I am such a NOOB… sorry for the stupid question… Where do I find the “Internet Email Properties” where I can check the “Use External DNS Lookup” setting?
Will this affect my email going through our McAfee Email filtering service?
The Real Person!
The Real Person!
“Internet Email” is just the name of my send connector. Open the properties of your send connector, whatever it is called, and look there.
I don’t imagine it will cause you a problem with your McAfee service but on the other hand if it does at least you will notice quickly.
The same issue on Exchange 2013SP1. Thank you for resolution!
Many thanks Paul for that easy and effective solution
Your solution worked a treat! I had a client who has Server 2012 R2 and Exchange 2010 and emails were very delayed and I couldn’t figure out why. Checking the Queue Viewer, I got the “DNS Query Failed” message. Making the changes your outlined has fixed the issue and the email is sent straight away.

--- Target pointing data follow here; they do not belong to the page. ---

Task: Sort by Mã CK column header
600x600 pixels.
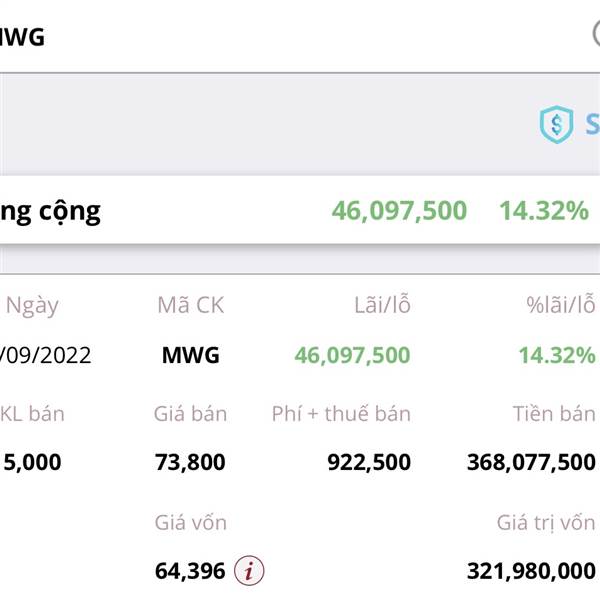Action: coord(191,305)
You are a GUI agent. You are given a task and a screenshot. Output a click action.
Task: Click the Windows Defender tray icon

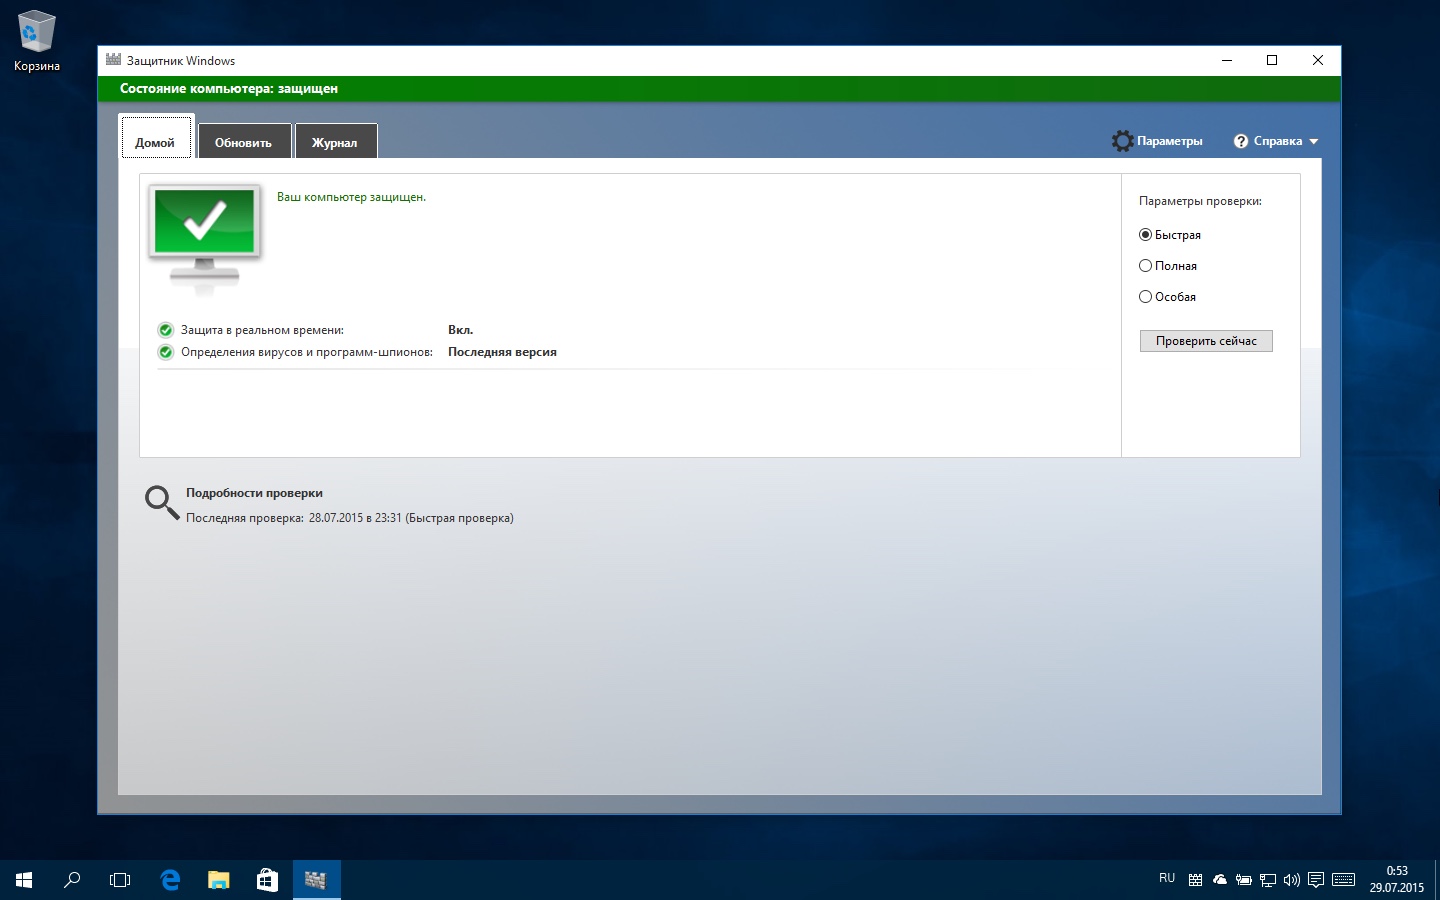pyautogui.click(x=1195, y=880)

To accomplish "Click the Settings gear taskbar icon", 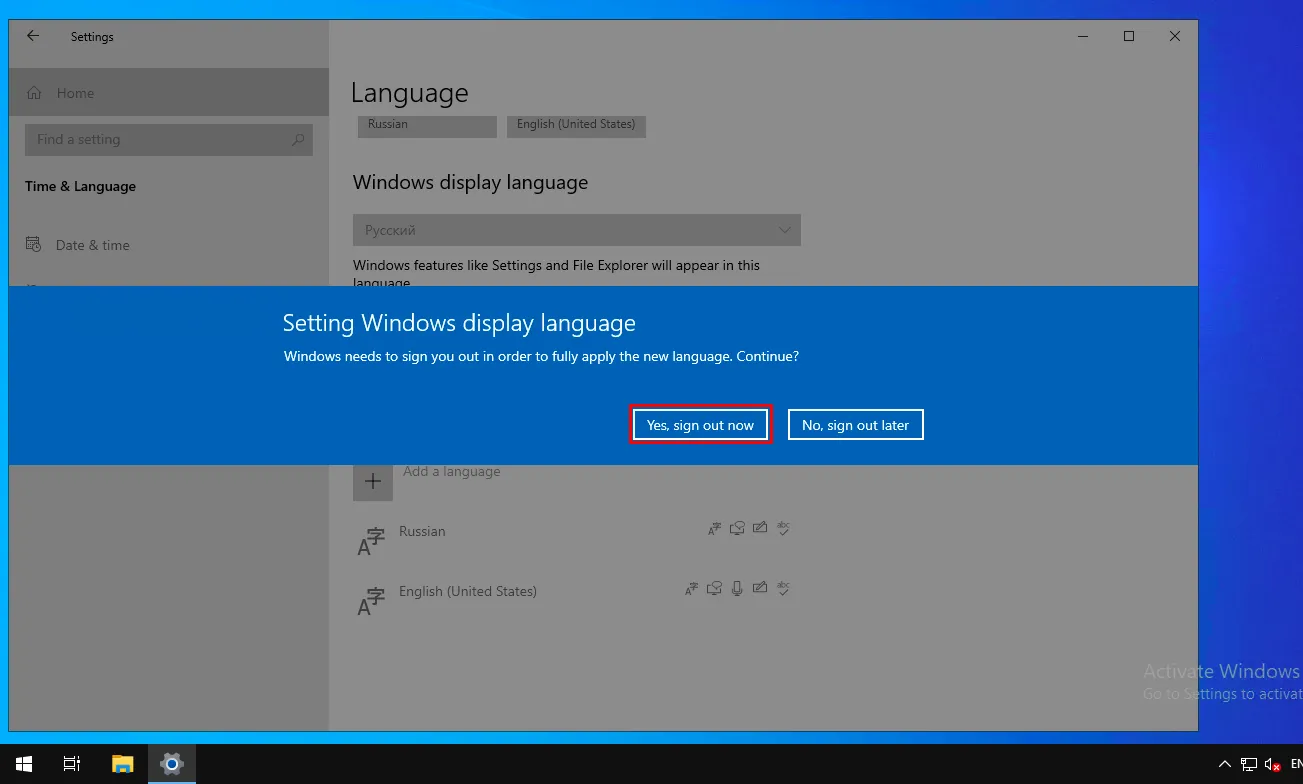I will coord(172,764).
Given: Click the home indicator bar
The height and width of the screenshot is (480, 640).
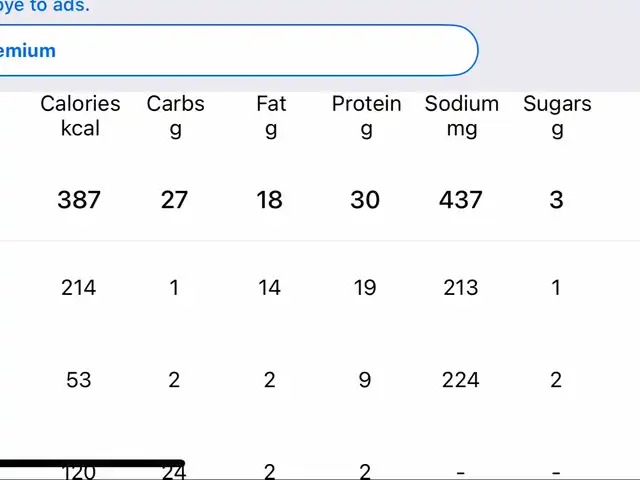Looking at the screenshot, I should click(92, 463).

Same issue with Exchange server 2010 and we’re using EOP as smart host instead of MX records and queues were struck on Retry mode on Hub Transport server.
Resolved the problem by removing individual hosts from CAS NLB manager, restarting Exchange transport server and then re-adding hosts again.
Nice – Out of the blue this issue occurred with both our Edge Servers. Following the advice above rectfied the issue. Looks like I have to go & apologise to the Networks Team 🙁
Thanx again Paul!
I begin experiencing this issue with Exchange immediately after migrating the Domain controllers from Windows 2008 R2 to Windows Server 2012 R2.
That’s correct. All machines are using DNS-Servers with 2012R2. Seems to be an incompatibility with EX2010 and WS2012R2 DNS. Another Exchange 2010 is running fine without this setting with an WS2012 (R1) DNS.
The problem is because of the ‘Extention Mechanisms for DNS’ built into Windows DNS Server. You’ve fixed it by using another DNS server. You could have disabled this feature on the Windows DNS Serverby running this from the command line: ‘dnscmd /config /enableednsprobes 0’
See http://support.microsoft.com/kb/832223
The Exchange server is still using exactly the same DNS servers.
Thank you Harry and Paul, this resolved our issue. We had a new firewall installed and it looks like it wasn’t configured properly as in the Microsoft article. Thanks again.
Had the same issue on two different machines with Ex 2010 and W2K8 R2 SP1. A lot of another machines are still working without this “fix”.
Thanks for the information. I have not specifically encountered this issue but now many who do will have a pretty good shot at finding a solution through your blog.
Keep up the great work!
We had the exact same issue here with no reason for it. We did the same thing and it worked for us as well. DNS was fine on all counts. We also routed problem domains out via send connector customization to our Cuda and it sent to our problem domains just fine. Seems to just be Exchange and certain domains with 2008R2.